Reproduce everything from the start of the data down to and including the line containing "Toggle the Review", with every line unchanged.

§ INPUT ROWS:
*****

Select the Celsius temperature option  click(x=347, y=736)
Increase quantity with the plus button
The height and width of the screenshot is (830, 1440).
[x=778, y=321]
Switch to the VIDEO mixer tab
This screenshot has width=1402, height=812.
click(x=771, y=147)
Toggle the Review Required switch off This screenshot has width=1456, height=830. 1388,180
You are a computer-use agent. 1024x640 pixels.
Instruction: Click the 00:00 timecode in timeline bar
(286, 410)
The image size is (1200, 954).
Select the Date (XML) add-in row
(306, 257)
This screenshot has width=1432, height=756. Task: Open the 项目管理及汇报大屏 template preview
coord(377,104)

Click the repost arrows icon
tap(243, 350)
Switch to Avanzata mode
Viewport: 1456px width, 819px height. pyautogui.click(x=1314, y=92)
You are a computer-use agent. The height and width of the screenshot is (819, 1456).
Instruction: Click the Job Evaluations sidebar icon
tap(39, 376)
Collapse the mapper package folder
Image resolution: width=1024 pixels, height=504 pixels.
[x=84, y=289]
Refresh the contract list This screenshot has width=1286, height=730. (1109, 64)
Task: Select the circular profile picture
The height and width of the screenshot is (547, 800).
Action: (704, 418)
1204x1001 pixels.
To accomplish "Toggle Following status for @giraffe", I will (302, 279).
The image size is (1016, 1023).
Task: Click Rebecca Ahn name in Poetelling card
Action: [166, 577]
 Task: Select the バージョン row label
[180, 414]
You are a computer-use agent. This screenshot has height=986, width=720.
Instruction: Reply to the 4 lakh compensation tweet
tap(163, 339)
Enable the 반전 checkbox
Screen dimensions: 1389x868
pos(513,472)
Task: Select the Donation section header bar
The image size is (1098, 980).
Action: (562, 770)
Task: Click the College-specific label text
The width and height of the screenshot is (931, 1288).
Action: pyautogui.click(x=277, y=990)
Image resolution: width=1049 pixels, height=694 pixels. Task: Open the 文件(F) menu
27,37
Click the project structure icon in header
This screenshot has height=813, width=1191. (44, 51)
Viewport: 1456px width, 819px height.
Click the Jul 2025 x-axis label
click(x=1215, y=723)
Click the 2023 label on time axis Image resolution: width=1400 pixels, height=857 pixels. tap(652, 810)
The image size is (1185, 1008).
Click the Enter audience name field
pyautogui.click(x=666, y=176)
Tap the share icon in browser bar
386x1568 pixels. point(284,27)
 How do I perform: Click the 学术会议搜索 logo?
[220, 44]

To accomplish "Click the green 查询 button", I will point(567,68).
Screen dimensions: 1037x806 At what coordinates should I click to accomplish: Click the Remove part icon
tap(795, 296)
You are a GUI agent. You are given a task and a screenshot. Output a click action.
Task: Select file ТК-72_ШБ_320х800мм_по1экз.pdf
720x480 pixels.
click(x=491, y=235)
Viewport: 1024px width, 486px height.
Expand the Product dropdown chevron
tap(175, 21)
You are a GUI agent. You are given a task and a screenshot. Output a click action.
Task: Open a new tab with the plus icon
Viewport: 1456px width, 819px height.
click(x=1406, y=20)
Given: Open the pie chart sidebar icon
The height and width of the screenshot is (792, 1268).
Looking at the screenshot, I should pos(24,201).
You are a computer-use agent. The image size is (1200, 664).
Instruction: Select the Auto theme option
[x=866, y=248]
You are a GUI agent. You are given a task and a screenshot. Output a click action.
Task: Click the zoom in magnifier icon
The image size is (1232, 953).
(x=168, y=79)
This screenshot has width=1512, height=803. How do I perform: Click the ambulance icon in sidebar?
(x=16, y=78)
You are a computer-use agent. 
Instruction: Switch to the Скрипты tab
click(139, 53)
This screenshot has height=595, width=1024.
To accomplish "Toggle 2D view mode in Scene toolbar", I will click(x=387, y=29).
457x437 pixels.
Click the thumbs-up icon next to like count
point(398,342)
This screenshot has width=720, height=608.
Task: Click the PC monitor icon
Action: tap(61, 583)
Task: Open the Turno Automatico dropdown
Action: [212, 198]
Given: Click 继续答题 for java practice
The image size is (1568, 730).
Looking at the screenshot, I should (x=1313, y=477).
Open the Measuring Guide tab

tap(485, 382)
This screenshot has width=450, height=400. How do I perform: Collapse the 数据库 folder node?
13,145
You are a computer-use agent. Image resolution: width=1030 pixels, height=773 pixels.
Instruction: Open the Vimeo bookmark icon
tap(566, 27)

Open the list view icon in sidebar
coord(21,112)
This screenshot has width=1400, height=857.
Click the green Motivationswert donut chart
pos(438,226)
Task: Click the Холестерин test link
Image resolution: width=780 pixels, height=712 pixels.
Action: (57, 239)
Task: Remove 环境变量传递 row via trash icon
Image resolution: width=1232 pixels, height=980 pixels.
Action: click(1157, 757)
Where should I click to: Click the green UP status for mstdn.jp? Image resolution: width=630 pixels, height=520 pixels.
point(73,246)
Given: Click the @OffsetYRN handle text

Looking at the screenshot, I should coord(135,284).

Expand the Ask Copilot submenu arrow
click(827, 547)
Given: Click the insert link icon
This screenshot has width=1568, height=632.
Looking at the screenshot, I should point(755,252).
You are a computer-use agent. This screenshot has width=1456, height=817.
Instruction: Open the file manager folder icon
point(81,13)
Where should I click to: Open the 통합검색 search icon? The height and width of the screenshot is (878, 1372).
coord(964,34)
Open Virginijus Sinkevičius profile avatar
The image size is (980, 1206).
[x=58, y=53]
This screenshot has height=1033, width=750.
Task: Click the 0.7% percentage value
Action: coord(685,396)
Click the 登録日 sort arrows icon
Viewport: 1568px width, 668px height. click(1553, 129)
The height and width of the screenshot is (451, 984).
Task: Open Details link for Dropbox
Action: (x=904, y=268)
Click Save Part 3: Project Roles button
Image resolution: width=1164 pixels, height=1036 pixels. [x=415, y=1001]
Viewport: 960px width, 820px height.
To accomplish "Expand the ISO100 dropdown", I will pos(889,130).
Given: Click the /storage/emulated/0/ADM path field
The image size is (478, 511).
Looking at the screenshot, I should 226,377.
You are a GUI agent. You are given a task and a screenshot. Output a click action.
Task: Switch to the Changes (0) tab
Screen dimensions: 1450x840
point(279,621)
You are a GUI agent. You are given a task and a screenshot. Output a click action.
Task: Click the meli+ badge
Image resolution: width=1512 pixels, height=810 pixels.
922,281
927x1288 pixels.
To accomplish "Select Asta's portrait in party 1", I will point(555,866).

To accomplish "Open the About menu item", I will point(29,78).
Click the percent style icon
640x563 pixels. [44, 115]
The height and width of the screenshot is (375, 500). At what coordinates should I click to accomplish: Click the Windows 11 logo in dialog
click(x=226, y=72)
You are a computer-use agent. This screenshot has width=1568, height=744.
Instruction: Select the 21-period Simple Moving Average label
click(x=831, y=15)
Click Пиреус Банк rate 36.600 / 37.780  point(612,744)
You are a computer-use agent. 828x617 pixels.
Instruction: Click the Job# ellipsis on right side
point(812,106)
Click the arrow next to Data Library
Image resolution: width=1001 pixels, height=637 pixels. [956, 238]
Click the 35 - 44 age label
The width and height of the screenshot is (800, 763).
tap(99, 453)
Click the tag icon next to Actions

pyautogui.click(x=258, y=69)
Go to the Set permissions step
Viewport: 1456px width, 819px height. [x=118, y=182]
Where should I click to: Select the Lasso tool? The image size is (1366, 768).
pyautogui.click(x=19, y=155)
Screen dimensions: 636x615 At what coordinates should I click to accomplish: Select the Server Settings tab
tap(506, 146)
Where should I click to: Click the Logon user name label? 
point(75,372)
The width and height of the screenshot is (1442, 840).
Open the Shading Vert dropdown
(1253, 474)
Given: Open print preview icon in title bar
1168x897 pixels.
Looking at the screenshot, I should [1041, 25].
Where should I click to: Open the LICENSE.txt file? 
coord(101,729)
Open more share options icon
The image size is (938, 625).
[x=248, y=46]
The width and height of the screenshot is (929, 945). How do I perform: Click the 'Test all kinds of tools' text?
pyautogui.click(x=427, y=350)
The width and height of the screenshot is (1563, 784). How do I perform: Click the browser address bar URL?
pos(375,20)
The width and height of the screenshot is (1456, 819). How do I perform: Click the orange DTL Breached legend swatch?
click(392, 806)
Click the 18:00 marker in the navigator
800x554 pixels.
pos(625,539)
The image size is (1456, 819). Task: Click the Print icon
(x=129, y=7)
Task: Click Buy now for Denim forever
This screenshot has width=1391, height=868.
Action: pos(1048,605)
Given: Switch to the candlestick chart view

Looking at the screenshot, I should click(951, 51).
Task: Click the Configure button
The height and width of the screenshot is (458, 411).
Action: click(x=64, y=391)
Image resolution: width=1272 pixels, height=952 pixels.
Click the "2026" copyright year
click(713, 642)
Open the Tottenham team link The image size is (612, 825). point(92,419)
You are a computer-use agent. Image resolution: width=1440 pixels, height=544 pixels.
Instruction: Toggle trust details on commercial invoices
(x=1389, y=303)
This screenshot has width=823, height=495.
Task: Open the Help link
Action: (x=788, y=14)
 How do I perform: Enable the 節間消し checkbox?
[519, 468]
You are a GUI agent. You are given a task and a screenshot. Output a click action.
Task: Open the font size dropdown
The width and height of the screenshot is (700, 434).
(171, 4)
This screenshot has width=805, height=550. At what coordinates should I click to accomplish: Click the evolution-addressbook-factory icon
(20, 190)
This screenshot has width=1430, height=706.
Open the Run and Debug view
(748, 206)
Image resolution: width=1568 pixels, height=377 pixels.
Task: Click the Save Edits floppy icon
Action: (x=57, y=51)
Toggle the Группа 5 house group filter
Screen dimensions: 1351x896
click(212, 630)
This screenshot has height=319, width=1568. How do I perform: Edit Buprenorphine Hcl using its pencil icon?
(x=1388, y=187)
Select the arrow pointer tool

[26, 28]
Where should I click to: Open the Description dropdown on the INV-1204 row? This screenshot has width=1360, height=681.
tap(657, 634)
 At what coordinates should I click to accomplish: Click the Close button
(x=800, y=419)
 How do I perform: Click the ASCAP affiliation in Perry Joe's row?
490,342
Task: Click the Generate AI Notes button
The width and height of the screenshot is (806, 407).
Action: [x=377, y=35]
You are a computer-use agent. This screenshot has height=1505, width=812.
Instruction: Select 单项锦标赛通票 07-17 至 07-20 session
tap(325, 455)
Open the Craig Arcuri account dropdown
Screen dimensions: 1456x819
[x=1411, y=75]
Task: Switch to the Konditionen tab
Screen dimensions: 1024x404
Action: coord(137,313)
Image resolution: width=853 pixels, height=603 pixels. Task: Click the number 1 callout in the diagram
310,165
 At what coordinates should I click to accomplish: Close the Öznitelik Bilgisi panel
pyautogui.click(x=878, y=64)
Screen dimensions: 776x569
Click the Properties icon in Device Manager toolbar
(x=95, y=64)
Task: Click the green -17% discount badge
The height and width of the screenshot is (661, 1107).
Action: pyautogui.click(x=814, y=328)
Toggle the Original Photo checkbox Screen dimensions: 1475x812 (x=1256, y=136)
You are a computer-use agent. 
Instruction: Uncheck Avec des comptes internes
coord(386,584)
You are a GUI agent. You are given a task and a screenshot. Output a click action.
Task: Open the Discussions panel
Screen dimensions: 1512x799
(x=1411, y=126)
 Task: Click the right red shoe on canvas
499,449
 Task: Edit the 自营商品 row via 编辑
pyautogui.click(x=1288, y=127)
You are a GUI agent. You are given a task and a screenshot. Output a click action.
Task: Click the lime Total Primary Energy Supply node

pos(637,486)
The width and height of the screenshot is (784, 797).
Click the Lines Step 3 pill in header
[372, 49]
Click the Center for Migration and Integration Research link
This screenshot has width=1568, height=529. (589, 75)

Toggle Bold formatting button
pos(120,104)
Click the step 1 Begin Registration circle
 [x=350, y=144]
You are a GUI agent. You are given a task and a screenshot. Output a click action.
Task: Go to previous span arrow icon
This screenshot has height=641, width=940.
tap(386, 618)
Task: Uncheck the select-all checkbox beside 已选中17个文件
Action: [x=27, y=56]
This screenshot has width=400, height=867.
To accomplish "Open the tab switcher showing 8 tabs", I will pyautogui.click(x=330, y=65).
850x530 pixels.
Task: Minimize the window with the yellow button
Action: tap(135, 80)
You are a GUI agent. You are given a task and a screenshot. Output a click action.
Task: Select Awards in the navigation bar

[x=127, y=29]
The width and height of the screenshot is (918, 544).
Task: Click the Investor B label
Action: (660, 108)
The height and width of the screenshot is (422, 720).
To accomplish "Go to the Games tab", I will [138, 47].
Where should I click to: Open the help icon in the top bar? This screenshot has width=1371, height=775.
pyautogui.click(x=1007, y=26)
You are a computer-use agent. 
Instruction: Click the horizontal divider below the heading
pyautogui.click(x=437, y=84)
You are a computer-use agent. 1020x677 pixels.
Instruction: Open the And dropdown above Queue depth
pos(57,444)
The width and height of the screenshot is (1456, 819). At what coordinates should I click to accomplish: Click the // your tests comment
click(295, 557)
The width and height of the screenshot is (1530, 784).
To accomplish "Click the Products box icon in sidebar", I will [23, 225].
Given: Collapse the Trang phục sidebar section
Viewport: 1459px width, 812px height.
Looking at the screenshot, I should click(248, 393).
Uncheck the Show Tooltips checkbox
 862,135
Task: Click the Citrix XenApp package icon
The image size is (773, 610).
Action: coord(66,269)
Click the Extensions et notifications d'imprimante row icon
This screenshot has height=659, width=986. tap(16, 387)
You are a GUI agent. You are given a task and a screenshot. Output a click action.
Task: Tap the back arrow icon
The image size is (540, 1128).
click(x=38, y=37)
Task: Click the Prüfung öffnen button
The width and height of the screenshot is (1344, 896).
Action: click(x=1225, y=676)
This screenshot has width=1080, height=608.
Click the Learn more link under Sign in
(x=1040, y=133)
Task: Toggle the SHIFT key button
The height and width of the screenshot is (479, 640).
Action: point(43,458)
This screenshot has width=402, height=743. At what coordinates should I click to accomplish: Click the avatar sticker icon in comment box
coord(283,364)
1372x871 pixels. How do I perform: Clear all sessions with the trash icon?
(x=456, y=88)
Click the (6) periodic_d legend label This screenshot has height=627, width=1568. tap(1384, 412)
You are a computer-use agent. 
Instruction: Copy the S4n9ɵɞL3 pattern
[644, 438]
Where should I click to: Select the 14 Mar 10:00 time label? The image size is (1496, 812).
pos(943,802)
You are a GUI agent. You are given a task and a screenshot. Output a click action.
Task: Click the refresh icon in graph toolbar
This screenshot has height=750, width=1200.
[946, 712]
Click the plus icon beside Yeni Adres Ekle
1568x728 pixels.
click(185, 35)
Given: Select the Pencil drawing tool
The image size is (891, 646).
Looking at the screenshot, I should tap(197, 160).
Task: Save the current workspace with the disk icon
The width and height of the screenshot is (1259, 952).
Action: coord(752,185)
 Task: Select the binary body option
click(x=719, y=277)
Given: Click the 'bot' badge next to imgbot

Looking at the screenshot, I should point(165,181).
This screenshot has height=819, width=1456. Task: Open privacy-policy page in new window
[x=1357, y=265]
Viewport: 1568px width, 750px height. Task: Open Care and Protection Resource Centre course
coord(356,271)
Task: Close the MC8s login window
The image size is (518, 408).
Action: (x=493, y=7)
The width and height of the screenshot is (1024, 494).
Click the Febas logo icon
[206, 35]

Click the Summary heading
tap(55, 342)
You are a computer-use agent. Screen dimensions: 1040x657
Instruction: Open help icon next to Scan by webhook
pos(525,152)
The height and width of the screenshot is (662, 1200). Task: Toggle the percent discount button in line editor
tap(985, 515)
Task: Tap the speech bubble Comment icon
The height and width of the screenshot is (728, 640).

*****

§ TASK ANSWER:
Select the Celsius temperature option  click(x=347, y=736)
Increase quantity with the plus button
The height and width of the screenshot is (830, 1440).
[x=778, y=321]
Switch to the VIDEO mixer tab
This screenshot has width=1402, height=812.
click(x=771, y=147)
Toggle the Review Required switch off This screenshot has width=1456, height=830. 1388,180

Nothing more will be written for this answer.